El plan proyecta una diferencia total de financiamiento en los próximos 10 años de 58,700 millones de dólares, de los cuales el servicio de la deuda representa 35,000 millones de dólares, y el exceso de gastos sobre ingresos representa 23,700 millones de dólares. “Este no es un punto de partida viable para un plan fiscal responsable”, dijo Irizarry.

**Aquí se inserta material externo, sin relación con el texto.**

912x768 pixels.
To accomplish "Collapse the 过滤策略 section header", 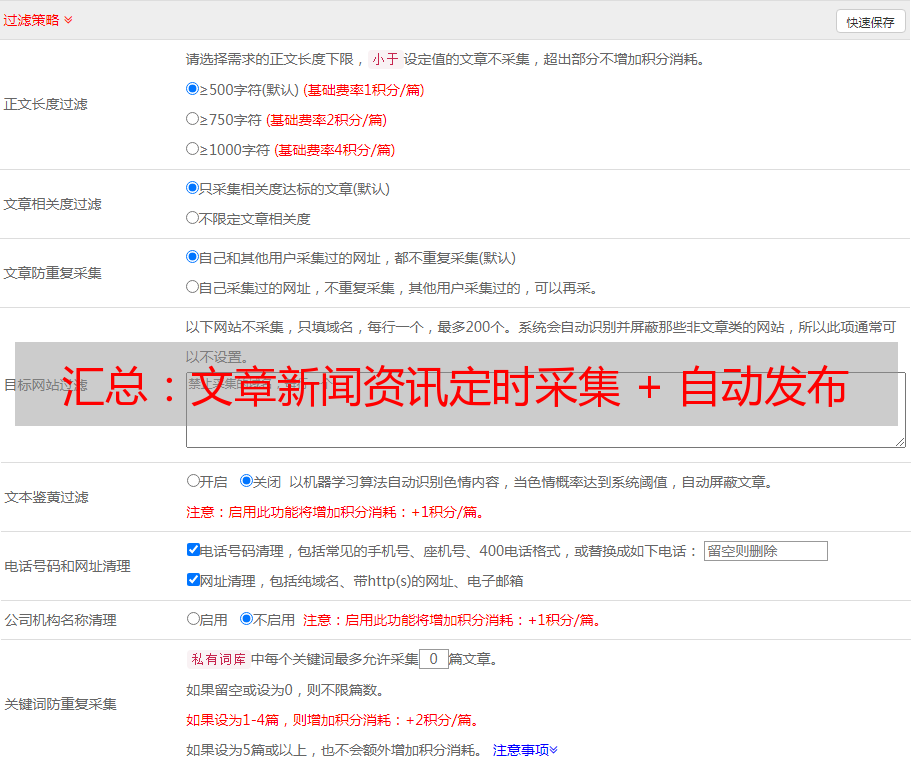I will [38, 20].
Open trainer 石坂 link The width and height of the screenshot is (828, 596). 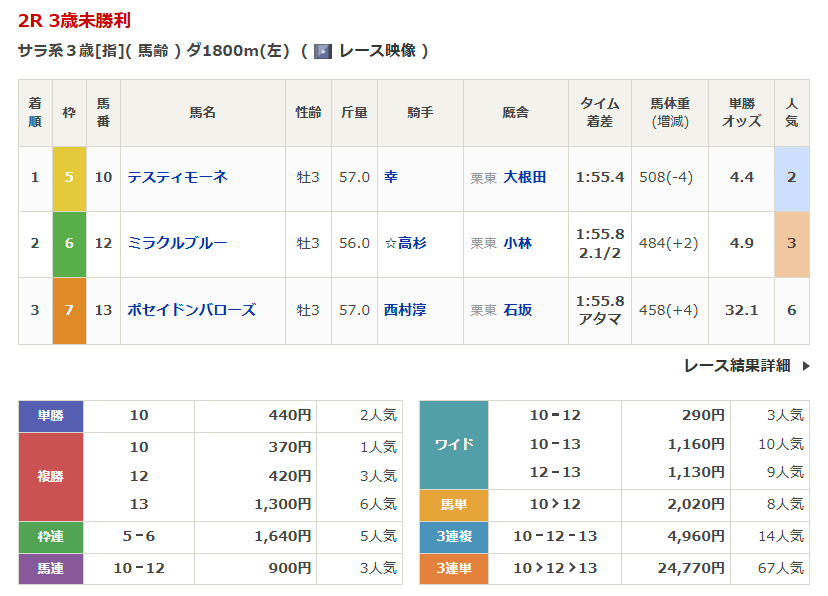[517, 310]
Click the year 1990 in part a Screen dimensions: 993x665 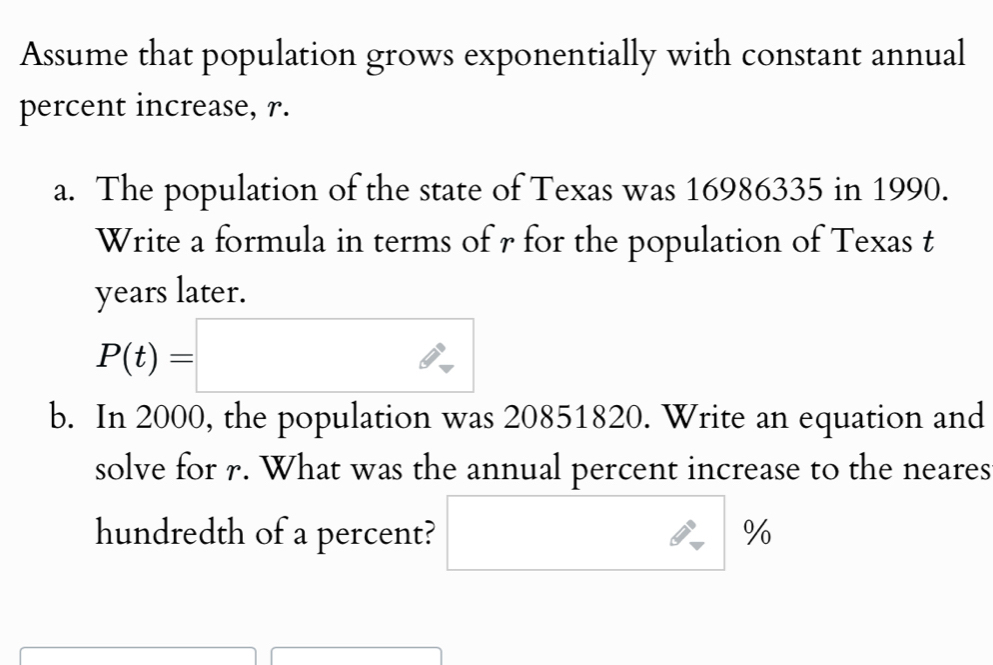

También acotó que el plan propuesto asigna 11,000 millones de dólares para financiar los sistemas de retiro en los próximos 10 años, al tiempo que no ofrece ningún pago del servicio de la deuda. También hay “Asignaciones Especiales” a los sistemas de jubilación por un total de 5,200 millones de dólares en el mismo período. Además, con el fin de “proteger a los interesados vulnerables” el Plan asigna 1,200 millones de dólares adicionales a la reforma de los sistemas de pensiones, asignando así un total de 17,400 millones de dólares a ese elemento, de nuevo al tiempo que propone que pagar ningún servicio de la deuda. El pago real de las prestaciones de jubilación se puede cubrir con un poco más de la mitad de la cantidad propuesta.
“Todo esto demuestra que el plan es deficiente en su enfoque y que el manejo responsable de los pagos de la deuda es posible”, concluyó Irizarry.